Introduction
=====================================

The Operations Central Monitoring setup collects monitoring information from across the instrument, and provides monitoring dashboards as well as an alarm-management system on top. It provides you with the following user services:

* A *Grafana* monitoring & alerting system, exposed on http://localhost:3001 (credentials: admin/admin),
* A *Alerta* alarm-management system implementing the `ISA 18.2 <http://www.tc.faa.gov/its/worldpac/Standards/isa/ISA_18.2[1].pdf>`_ alarm model, exposed on http://localhost:8081 (credentials: admin/alerta).

As well as the following backing services to support the setup:

* A *Prometheus* database that collects monitoring information from across the instrument, exposed on http://localhost:9091,
* A *Node Exporter* scraper that collects monitoring information of the host running this software stack, exposed on http://localhost:9100.

.. hint:: The URLs assume you're running this software on localhost. Replace this with the hostname of the hosting system if you're accessing this software on a server.

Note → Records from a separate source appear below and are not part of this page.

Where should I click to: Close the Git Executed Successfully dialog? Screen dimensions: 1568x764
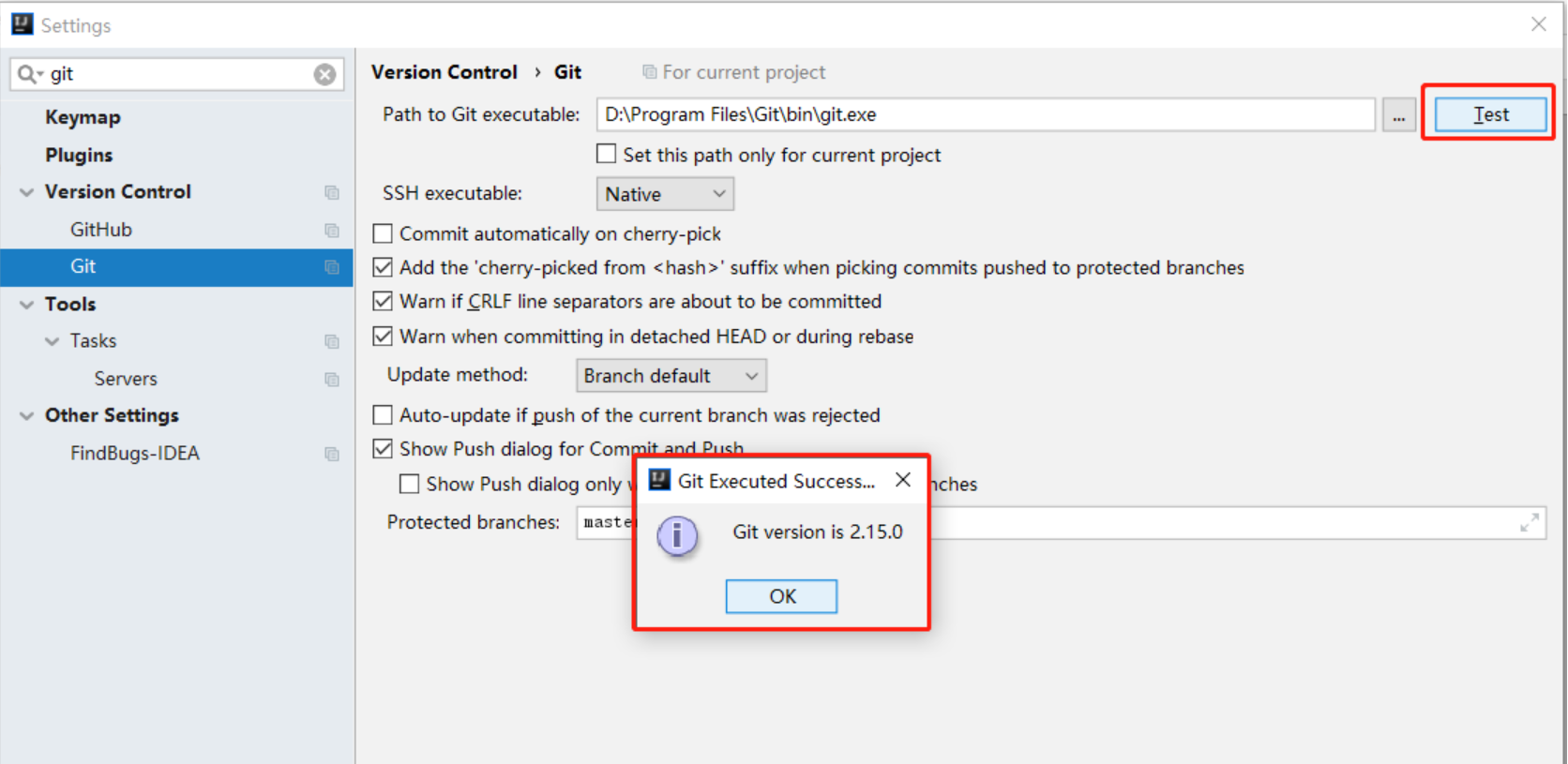click(903, 480)
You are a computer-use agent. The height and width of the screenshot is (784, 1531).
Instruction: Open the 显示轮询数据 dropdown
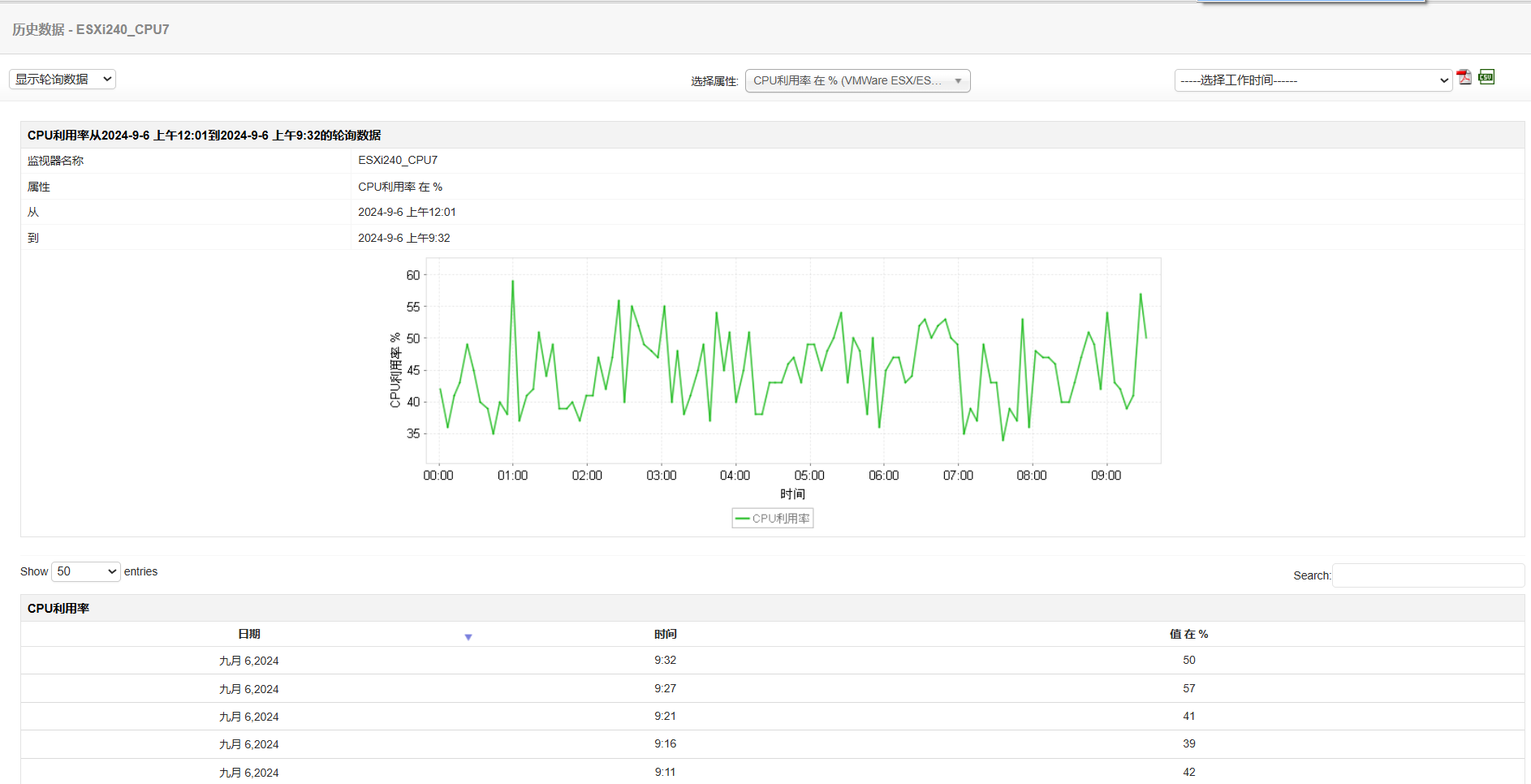63,79
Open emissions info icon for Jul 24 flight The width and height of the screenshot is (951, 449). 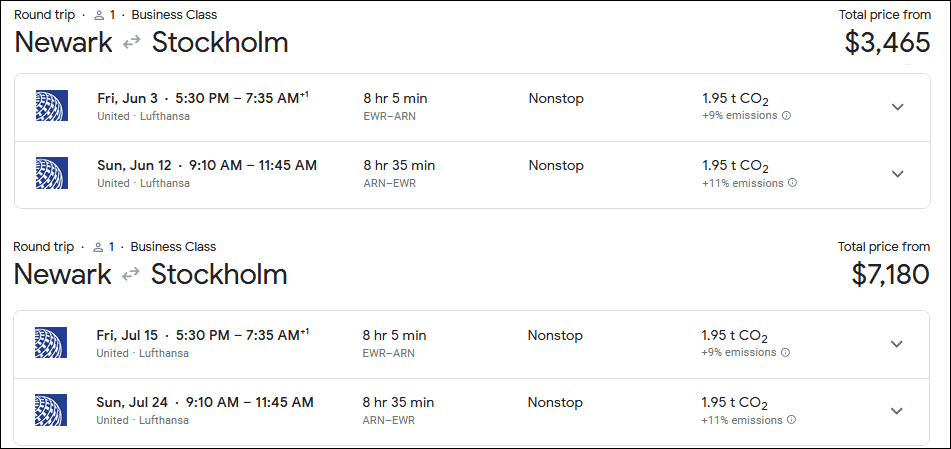point(792,420)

The services are connected as follows. The green components are part of this software package, the gray components are external:

.. graphviz::

    digraph monitoring_setup {
        layout=dot;
        nodesep=1.2;

        fontname="Helvetica,Arial,sans-serif"
        node [fontname="Helvetica,Arial,sans-serif" fontsize="20pt" style=filled fixedsize=true]
        edge [fontname="Helvetica,Arial,sans-serif" fontsize="20pt"]
        rankdir=TB;

        node [shape=ellipse height=1 width=2 color=gray];
        slack;

        node [shape=rectangle width=1 color=gray];
        user;

        subgraph cluster_operational_central_management {
            color=black;
            label="Operational Central Management";

            node [shape=ellipse height=1 width=2 color=aquamarine];
            prometheus; grafana; alerta; node_exporter;

            prometheus -> grafana [label="query results"];
            grafana -> alerta [label="alerts"];
            node_exporter -> prometheus [label="metrics"];
            grafana -> prometheus [label="metrics"];
            prometheus -> prometheus [label="metrics"];
        }

        subgraph cluster_station {
            label="LOFAR2.0 Station";
            node [shape=ellipse height=1 width=2 color=gray];
            station_prometheus [label="prometheus"];
            station_grafana [label="grafana"]
            station_node_exporter [label="node_exporter"]
            hardware
            tango_devices;
            exporter;
            jupyter;

            station_node_exporter -> station_prometheus [label="metrics"];
            station_prometheus -> station_grafana [label="query results"];
            station_grafana -> station_prometheus [label="metrics"];
            hardware -> tango_devices [label="M&C"];
            tango_devices -> exporter [label="metrics"];
            exporter -> station_prometheus [label="metrics"];
            station_prometheus -> jupyter [label="metrics"];
            tango_devices -> jupyter [label="M&C"]
        }

        station_prometheus -> prometheus [label="metrics" minlen=1];
        station_grafana -> user [label="dashboards"]
        jupyter -> user [label="M&C"];
        alerta -> slack [label="notifications"];

        grafana -> user [label="dashboards"];
        alerta -> user [label="notifications"];
        slack -> user [label="notifications"];
    }